[begin Data in this exercise]
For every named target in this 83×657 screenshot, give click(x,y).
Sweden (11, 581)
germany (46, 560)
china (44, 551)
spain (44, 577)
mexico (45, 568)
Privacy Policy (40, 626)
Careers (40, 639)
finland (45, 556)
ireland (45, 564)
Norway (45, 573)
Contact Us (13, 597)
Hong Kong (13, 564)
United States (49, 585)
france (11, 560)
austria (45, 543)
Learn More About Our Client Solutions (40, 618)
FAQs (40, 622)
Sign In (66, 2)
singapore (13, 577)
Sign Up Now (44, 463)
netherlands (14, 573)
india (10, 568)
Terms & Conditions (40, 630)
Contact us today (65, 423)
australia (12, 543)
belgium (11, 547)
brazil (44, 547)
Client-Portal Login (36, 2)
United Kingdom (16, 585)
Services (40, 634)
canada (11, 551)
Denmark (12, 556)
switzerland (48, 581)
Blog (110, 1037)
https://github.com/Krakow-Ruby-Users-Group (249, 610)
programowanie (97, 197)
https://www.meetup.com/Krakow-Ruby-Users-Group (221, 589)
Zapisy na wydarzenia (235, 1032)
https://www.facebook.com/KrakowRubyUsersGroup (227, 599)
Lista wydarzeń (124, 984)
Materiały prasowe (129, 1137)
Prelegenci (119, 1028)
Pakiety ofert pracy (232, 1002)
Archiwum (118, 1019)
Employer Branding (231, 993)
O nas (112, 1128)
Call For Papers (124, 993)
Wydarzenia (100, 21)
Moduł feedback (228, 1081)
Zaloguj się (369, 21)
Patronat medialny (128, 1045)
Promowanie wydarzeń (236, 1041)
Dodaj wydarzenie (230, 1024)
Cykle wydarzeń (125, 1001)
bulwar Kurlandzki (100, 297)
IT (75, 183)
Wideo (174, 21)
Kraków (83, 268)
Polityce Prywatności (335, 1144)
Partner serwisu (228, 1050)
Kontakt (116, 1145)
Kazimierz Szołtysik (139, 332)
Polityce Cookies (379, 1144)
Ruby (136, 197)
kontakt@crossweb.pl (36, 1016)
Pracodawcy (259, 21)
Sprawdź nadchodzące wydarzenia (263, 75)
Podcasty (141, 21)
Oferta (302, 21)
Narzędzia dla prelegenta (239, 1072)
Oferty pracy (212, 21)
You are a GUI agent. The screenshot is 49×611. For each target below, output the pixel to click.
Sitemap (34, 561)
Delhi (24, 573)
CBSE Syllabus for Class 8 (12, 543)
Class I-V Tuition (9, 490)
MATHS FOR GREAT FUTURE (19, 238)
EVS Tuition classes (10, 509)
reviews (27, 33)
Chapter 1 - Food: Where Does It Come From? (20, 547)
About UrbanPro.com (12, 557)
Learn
[end Data in this exercise]
Write out every entry above word for word, keeping each line in its original order.

▶ **The response**:
For every named target in this 83×657 screenshot, give click(x,y).
Sweden (11, 581)
germany (46, 560)
china (44, 551)
spain (44, 577)
mexico (45, 568)
Privacy Policy (40, 626)
Careers (40, 639)
finland (45, 556)
ireland (45, 564)
Norway (45, 573)
Contact Us (13, 597)
Hong Kong (13, 564)
United States (49, 585)
france (11, 560)
austria (45, 543)
Learn More About Our Client Solutions (40, 618)
FAQs (40, 622)
Sign In (66, 2)
singapore (13, 577)
Sign Up Now (44, 463)
netherlands (14, 573)
india (10, 568)
Terms & Conditions (40, 630)
Contact us today (65, 423)
australia (12, 543)
belgium (11, 547)
brazil (44, 547)
Client-Portal Login (36, 2)
United Kingdom (16, 585)
Services (40, 634)
canada (11, 551)
Denmark (12, 556)
switzerland (48, 581)
Blog (110, 1037)
https://github.com/Krakow-Ruby-Users-Group (249, 610)
programowanie (97, 197)
https://www.meetup.com/Krakow-Ruby-Users-Group (221, 589)
Zapisy na wydarzenia (235, 1032)
https://www.facebook.com/KrakowRubyUsersGroup (227, 599)
Lista wydarzeń (124, 984)
Materiały prasowe (129, 1137)
Prelegenci (119, 1028)
Pakiety ofert pracy (232, 1002)
Archiwum (118, 1019)
Employer Branding (231, 993)
O nas (112, 1128)
Call For Papers (124, 993)
Wydarzenia (100, 21)
Moduł feedback (228, 1081)
Zaloguj się (369, 21)
Patronat medialny (128, 1045)
Promowanie wydarzeń (236, 1041)
Dodaj wydarzenie (230, 1024)
Cykle wydarzeń (125, 1001)
bulwar Kurlandzki (100, 297)
IT (75, 183)
Wideo (174, 21)
Kraków (83, 268)
Polityce Prywatności (335, 1144)
Partner serwisu (228, 1050)
Kontakt (116, 1145)
Kazimierz Szołtysik (139, 332)
Polityce Cookies (379, 1144)
Ruby (136, 197)
kontakt@crossweb.pl (36, 1016)
Pracodawcy (259, 21)
Sprawdź nadchodzące wydarzenia (263, 75)
Podcasty (141, 21)
Oferta (302, 21)
Narzędzia dla prelegenta (239, 1072)
Oferty pracy (212, 21)
You are a GUI agent. The screenshot is 49×611. For each target below, output the pixel to click.
Sitemap (34, 561)
Delhi (24, 573)
CBSE Syllabus for Class 8 (12, 543)
Class I-V Tuition (9, 490)
MATHS FOR GREAT FUTURE (19, 238)
EVS Tuition classes (10, 509)
reviews (27, 33)
Chapter 1 - Food: Where Does It Come From? (20, 547)
About UrbanPro.com (12, 557)
Learn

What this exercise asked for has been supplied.